Nathaniel HAWTHORNE (1804-1864) est le Maître du Style et de l'intériorité des êtres. Publié en 1852, son troisième roman "The Blithedale Romance" (textuellement : "La Fantaisie romanesque de la Vallée joyeuse") nous le prouve une fois de plus...
L'auteur se replonge dans ses souvenirs de l'année 1841 où, alors âgé de 37 ans, il s'échappa de la grande Cité de Boston – notamment pour un impératif de survie économique – et a tenté le tout pour le tout : l'aventure humaine qu'il lui reste alors à vivre dans la Communauté utopique de Brook Farm [Cf. le film "La Communauté" de
Thomas VINTERBERG, 2016].
On nous rappelle qu'il dût d'abord "verser une caution de 1.000 dollars" et qu'il y était spécialement "chargé de pelleter le monticule de fumier dénommée « la mine d'or » [...] ".
Il y restera, bon an mal an, moins d'une année ; on le verra certainement soulagé de revenir vers "Les Lumières de la Ville", à la fois plein d'usage et raison" mais aussi riche d'expériences humaines et affectives : il se mariera dès son retour, en 1842.
Riche encore de mille souvenirs et impressions fécondes, on le constatera avec bonheur ici...
Ce bon Miles Coverdale (alter-ego de l'écrivain) est un observateur-travailleur aux champs parmi d'autres : ces "autres" si différents et opaques – tels la belle Zenobia, maîtresse et conteuse poursuivie par un amant prétentieux tout cousu d'or, la discrète couturière Priscilla (son modèle réel, Sophia Peabody, "illustratrice et transcendentaliste", deviendra Mrs
Hawthorne à l'issue de l'aventure champêtre), l'idéologue Hollingsworth se rêvant en "bienfaiteur de l'humanité" aux rêves altruistes à la fois rigides et fragiles, le laboureur Silas Foster "force de la Nature" aux moeurs mal dégrossies faisant contraste avec celles réservées (par la naissance) à "tous-Ces-Gens-d' La-Ville"...
Quel "melting-pot" fabuleux que l'immortelle Ruralité, au fond !

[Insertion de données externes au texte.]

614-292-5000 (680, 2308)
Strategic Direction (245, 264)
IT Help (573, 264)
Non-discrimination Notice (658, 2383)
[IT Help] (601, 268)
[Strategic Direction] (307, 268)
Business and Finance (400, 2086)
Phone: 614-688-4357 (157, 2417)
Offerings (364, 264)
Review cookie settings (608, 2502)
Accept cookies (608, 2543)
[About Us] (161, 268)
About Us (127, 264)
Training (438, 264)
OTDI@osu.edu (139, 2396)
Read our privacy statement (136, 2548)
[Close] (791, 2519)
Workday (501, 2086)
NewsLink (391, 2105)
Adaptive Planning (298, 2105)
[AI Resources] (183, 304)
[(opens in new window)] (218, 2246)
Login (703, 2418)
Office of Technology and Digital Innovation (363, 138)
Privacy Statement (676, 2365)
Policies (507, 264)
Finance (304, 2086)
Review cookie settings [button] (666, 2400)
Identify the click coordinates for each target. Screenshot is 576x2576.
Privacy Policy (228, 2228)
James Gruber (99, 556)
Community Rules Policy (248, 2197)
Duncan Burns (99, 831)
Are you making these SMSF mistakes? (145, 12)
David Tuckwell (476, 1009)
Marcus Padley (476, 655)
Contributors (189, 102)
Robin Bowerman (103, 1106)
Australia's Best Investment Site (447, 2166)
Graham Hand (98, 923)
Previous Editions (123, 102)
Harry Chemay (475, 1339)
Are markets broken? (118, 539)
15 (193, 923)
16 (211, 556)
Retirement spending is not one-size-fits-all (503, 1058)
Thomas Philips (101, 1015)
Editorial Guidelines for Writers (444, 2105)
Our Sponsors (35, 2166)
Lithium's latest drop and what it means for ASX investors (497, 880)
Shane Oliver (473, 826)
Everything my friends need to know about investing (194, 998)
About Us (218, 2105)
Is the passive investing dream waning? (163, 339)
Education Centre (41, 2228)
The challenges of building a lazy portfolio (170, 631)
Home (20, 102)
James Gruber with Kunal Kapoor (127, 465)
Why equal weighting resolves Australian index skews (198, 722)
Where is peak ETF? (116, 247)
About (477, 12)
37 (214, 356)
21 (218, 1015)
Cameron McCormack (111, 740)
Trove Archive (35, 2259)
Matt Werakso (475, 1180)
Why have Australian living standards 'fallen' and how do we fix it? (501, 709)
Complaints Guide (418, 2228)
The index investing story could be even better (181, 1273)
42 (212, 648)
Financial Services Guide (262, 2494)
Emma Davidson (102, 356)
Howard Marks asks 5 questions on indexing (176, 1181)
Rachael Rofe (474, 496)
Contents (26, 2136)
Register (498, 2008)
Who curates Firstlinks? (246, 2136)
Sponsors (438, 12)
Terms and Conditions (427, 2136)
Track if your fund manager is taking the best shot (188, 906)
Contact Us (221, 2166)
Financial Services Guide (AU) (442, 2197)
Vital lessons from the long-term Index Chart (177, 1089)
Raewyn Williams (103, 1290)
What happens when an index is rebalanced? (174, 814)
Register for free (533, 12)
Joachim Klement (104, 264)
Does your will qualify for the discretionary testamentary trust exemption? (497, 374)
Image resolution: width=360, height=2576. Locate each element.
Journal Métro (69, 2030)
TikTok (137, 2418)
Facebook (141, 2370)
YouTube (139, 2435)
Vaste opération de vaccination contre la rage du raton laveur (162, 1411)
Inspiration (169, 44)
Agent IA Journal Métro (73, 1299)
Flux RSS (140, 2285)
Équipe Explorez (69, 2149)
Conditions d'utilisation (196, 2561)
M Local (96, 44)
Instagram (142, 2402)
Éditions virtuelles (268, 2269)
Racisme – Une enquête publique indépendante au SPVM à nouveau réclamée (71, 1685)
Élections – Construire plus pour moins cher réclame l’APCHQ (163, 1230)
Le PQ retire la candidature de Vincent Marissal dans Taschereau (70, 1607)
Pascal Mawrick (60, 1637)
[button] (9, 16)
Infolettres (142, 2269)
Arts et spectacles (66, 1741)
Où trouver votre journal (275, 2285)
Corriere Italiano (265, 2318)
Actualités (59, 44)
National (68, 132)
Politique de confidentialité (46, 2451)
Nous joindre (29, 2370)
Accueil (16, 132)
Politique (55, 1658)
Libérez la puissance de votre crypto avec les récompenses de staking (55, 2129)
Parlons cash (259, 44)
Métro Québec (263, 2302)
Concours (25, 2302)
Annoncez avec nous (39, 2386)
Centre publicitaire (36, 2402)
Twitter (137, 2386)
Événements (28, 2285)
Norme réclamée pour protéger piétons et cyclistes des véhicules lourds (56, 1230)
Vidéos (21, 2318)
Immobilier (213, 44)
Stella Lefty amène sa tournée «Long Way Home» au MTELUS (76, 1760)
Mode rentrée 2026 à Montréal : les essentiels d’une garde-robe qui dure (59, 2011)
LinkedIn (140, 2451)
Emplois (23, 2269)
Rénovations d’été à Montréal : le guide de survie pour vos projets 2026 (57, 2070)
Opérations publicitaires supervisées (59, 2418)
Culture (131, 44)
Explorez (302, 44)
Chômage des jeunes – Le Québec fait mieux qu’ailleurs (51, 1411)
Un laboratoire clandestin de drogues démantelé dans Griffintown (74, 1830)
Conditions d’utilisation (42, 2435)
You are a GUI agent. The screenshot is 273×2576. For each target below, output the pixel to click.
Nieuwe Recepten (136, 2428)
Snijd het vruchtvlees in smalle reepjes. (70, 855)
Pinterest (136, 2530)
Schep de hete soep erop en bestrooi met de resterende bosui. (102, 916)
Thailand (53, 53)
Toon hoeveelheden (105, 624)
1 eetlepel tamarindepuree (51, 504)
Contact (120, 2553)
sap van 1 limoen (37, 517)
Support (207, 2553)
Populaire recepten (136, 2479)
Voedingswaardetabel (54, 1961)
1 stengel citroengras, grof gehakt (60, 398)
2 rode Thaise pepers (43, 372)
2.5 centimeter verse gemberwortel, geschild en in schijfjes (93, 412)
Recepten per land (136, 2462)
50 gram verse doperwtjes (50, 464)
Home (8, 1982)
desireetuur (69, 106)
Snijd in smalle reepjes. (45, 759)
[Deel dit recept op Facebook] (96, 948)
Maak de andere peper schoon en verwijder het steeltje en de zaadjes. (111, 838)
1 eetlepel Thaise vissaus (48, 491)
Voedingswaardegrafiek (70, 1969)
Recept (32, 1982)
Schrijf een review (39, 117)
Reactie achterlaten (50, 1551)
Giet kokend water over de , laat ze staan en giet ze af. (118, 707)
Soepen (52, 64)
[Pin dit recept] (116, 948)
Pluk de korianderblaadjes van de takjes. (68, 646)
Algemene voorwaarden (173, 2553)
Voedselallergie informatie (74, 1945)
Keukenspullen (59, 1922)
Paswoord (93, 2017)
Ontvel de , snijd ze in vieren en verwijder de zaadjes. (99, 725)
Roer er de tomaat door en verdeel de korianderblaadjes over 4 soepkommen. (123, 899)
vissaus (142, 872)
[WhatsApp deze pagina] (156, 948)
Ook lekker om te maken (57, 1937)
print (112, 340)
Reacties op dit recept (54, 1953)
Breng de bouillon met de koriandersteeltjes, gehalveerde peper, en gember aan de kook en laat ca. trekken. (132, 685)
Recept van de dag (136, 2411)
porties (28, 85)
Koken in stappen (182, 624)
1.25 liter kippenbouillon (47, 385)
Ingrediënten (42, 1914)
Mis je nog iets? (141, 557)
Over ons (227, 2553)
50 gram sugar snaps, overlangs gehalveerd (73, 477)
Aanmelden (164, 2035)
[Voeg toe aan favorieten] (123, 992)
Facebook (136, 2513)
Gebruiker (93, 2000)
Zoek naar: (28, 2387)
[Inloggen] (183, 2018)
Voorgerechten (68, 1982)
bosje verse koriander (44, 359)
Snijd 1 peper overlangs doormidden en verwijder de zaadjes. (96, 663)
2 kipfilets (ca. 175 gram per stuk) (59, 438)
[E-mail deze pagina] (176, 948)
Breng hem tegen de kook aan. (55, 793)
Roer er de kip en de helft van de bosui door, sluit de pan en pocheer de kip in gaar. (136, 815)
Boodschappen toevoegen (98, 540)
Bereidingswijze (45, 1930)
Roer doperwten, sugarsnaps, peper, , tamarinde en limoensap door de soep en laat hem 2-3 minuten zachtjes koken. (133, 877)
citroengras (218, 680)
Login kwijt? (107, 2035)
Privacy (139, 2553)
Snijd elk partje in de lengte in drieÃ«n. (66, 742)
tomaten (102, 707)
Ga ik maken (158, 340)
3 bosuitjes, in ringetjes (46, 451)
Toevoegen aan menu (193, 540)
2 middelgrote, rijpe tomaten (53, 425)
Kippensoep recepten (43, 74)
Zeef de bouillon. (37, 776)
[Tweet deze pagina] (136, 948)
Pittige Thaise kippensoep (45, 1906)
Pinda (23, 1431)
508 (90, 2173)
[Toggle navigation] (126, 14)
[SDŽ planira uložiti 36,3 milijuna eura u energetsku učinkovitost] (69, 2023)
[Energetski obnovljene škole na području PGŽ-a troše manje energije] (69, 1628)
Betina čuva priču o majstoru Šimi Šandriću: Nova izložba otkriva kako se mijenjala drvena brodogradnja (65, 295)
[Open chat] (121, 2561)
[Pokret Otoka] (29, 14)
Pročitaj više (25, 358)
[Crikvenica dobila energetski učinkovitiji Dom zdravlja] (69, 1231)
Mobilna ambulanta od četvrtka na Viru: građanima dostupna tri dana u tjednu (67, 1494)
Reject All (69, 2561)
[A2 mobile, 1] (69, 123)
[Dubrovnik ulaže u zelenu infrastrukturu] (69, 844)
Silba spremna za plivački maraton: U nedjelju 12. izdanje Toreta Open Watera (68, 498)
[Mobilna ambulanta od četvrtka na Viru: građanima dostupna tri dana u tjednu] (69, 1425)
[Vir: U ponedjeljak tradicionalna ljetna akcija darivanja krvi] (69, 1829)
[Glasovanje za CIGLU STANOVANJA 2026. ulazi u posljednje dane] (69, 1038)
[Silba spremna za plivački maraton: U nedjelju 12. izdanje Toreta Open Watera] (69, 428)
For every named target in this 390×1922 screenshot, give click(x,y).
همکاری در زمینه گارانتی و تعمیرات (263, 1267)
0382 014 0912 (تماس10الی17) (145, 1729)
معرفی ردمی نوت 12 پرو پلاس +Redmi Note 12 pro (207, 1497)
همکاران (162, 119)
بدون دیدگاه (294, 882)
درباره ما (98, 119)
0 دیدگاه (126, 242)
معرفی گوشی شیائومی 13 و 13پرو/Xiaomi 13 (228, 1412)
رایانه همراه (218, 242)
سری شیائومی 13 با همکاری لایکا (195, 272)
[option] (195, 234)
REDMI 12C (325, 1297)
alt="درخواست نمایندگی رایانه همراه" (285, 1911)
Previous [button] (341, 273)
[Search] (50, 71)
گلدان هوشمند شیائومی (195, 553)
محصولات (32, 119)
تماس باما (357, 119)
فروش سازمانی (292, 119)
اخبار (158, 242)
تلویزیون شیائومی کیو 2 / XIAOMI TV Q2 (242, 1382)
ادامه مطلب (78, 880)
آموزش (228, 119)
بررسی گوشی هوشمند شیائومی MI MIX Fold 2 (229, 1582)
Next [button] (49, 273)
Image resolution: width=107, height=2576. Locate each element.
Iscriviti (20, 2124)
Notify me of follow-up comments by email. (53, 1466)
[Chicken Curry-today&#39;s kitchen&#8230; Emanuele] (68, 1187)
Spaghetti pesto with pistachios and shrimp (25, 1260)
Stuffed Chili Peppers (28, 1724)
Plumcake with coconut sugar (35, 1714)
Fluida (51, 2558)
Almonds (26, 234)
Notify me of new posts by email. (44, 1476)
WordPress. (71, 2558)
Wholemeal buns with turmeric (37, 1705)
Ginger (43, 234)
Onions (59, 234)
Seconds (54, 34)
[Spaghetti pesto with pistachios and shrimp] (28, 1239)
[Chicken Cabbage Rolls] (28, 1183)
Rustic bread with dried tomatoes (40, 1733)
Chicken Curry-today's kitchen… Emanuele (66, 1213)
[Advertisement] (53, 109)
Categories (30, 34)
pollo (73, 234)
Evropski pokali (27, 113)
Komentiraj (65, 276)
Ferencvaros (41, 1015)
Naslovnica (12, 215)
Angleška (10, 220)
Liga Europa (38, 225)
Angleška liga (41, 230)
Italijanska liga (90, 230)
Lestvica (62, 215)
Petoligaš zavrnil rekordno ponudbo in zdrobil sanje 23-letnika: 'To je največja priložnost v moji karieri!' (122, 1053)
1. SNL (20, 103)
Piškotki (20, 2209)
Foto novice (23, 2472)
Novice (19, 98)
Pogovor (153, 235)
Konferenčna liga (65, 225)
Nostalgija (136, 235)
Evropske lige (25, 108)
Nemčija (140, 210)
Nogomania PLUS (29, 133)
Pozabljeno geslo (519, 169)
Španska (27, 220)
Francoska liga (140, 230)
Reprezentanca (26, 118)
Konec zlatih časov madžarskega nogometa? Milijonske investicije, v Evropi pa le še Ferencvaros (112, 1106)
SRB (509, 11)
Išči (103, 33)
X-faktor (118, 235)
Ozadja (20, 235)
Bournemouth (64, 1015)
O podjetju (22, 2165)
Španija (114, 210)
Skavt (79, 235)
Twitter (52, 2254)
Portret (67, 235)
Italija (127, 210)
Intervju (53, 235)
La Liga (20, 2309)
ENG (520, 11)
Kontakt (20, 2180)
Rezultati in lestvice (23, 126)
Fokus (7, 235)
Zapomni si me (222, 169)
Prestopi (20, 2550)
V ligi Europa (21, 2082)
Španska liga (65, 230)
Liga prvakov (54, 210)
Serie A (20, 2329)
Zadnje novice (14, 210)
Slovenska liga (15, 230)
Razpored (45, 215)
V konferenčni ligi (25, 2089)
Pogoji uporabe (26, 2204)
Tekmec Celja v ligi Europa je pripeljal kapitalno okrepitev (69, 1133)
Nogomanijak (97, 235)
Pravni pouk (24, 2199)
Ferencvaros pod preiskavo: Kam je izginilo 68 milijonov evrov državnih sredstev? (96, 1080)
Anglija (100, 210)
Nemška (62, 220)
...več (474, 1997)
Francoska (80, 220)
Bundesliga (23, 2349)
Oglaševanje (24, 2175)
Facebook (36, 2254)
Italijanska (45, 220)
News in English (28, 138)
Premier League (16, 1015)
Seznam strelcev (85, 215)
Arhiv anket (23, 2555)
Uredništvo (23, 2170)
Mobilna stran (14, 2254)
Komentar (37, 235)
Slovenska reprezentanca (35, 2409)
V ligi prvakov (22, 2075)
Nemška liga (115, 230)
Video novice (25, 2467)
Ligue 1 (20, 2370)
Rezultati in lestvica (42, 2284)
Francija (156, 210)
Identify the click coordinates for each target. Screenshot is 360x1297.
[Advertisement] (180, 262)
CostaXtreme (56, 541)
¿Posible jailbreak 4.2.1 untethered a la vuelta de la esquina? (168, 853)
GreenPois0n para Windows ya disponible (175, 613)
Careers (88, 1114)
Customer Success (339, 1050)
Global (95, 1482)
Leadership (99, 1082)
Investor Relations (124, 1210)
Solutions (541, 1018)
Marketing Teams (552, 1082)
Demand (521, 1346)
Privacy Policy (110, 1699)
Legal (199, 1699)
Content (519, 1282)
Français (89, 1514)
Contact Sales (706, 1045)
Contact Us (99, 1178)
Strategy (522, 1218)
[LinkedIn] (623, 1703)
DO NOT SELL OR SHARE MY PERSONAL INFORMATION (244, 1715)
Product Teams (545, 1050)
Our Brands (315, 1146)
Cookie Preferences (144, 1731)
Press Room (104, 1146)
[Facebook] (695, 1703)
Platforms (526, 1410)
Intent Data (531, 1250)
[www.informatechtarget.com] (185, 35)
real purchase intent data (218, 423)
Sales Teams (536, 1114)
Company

Les vingt-neuf chapitres de ces tribulations (tout sauf anecdotiques) ne seraient évidemment rien sans les beautés, finesses et mille nuances de la langue imagée qui faisait déjà le charme puissant et intemporel des "
Contes et Récits" (la plupart rédigés avant 1850) , de "
La Lettre écarlate" (1850) – la plupart de nos amis lecteurs semblant s'arrêter peut-être assez "moutonnement" à ce seul (excellent) roman : crénom, quel dommage !!! – et de "
La Maison aux sept pignons" (1851) : l'ironie bienveillante délicieuse de cet auteur qui annonce celle de
Anton TCHEKHOV, de
Robert WALSER, de
Stefan ZWEIG, fins connaisseurs & chantres des charmes de l'humain ordinaire...
Curieux tout de même que tant de lecteurs francophones semblent encore méconnaître le talent paisible et l'originalité de langue du grand homme de Salem, "pilier" de la Littérature de l'Amérique post-puritaine et post-amérindienne...
Un petit chef d'oeuvre finement traduit par
Marie Canavaggia en 1952, préfacé par
André Maurois (évoquant avec talent les "modèles" humains de la fiction de
Hawthorne), accessible au prix dérisoire de 9,80 € (donc quasiment donné !) dans la collection "L'Imaginaire" de l'éditeur Gallimard.